| Brief |
Reproduce word for word the portion of the forum discussion about streaming and buying albums that begins with the words containing "I mean I know" and ends with "the market supports.".

So per album, I guess around 10 plays? just rough estimate

brimstead, Tuesday, 30 July 2019 01:24 (four years ago) link

whatever, head math while typing on a phone

brimstead, Tuesday, 30 July 2019 01:25 (four years ago) link

If that’s true, and everything above 10 plays is gravy, that’s not so bad(?) Based on how many times a fan plays their favorite albums.

the last Berry La Croix in the work fridge (morrisp), Tuesday, 30 July 2019 01:29 (four years ago) link

If you can’t be bothered to buy an album you probably shouldn’t call yourself a fan

El Tomboto, Tuesday, 30 July 2019 03:06 (four years ago) link

Tell that to the kids who stream nonstop.

the last Berry La Croix in the work fridge (morrisp), Tuesday, 30 July 2019 03:24 (four years ago) link

I have a more pithy version for them

El Tomboto, Tuesday, 30 July 2019 03:25 (four years ago) link

Some of you seem to have a bizarre fetish around the idea of “buying the album,” almost as if it’s not actually about earning royalties for the artist at all.

the last Berry La Croix in the work fridge (morrisp), Tuesday, 30 July 2019 03:27 (four years ago) link

I mean I know this is the labels’ fault more than anyone’s, they got so terrified of being demolished by piracy that they let tech firms dictate the playing field and they left out artists in the bargain. But to my dying day I’ll reserve the right to be angry at every asshole who decided music was something they deserve for free unless they decide to put some spare change in the donation cup, and turned everyone into a busker, because that just doesn’t seem right. Even if it is what the market supports.

El Tomboto, Tuesday, 30 July 2019 03:32 (four years ago) link

Right, you’re mad at Limewire (and with good reason). I work with a guy in his 30s who’s never bought an album in his life. But people who embrace streaming today aren’t the assholes.

| Material |
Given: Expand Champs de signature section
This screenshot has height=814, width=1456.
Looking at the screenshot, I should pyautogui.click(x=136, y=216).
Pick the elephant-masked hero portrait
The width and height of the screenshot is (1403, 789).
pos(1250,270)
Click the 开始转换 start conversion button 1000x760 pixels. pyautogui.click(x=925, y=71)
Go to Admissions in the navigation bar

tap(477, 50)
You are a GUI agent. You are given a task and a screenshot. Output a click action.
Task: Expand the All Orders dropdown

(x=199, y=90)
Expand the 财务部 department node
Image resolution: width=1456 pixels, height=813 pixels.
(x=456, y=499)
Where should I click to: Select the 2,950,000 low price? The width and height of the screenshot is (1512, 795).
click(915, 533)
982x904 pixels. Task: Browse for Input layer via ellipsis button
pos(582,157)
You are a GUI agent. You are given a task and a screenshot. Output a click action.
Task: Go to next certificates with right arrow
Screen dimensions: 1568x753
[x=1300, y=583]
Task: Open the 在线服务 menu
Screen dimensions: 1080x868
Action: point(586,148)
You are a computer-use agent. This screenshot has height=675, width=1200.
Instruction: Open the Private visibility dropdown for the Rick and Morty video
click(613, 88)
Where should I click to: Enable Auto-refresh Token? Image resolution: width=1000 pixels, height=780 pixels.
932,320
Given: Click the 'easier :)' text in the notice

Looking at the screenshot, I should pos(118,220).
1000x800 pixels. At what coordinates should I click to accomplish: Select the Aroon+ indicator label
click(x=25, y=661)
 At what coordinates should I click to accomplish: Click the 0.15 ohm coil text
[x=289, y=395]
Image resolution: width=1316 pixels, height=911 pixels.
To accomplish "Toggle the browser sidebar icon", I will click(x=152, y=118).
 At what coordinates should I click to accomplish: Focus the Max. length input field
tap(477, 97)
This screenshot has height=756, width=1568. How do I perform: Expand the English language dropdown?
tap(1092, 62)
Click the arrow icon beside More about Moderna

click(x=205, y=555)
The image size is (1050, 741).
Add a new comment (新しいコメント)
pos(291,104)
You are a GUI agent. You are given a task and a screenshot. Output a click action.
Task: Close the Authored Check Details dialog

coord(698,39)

| Written response |
I mean I know this is the labels’ fault more than anyone’s, they got so terrified of being demolished by piracy that they let tech firms dictate the playing field and they left out artists in the bargain. But to my dying day I’ll reserve the right to be angry at every asshole who decided music was something they deserve for free unless they decide to put some spare change in the donation cup, and turned everyone into a busker, because that just doesn’t seem right. Even if it is what the market supports.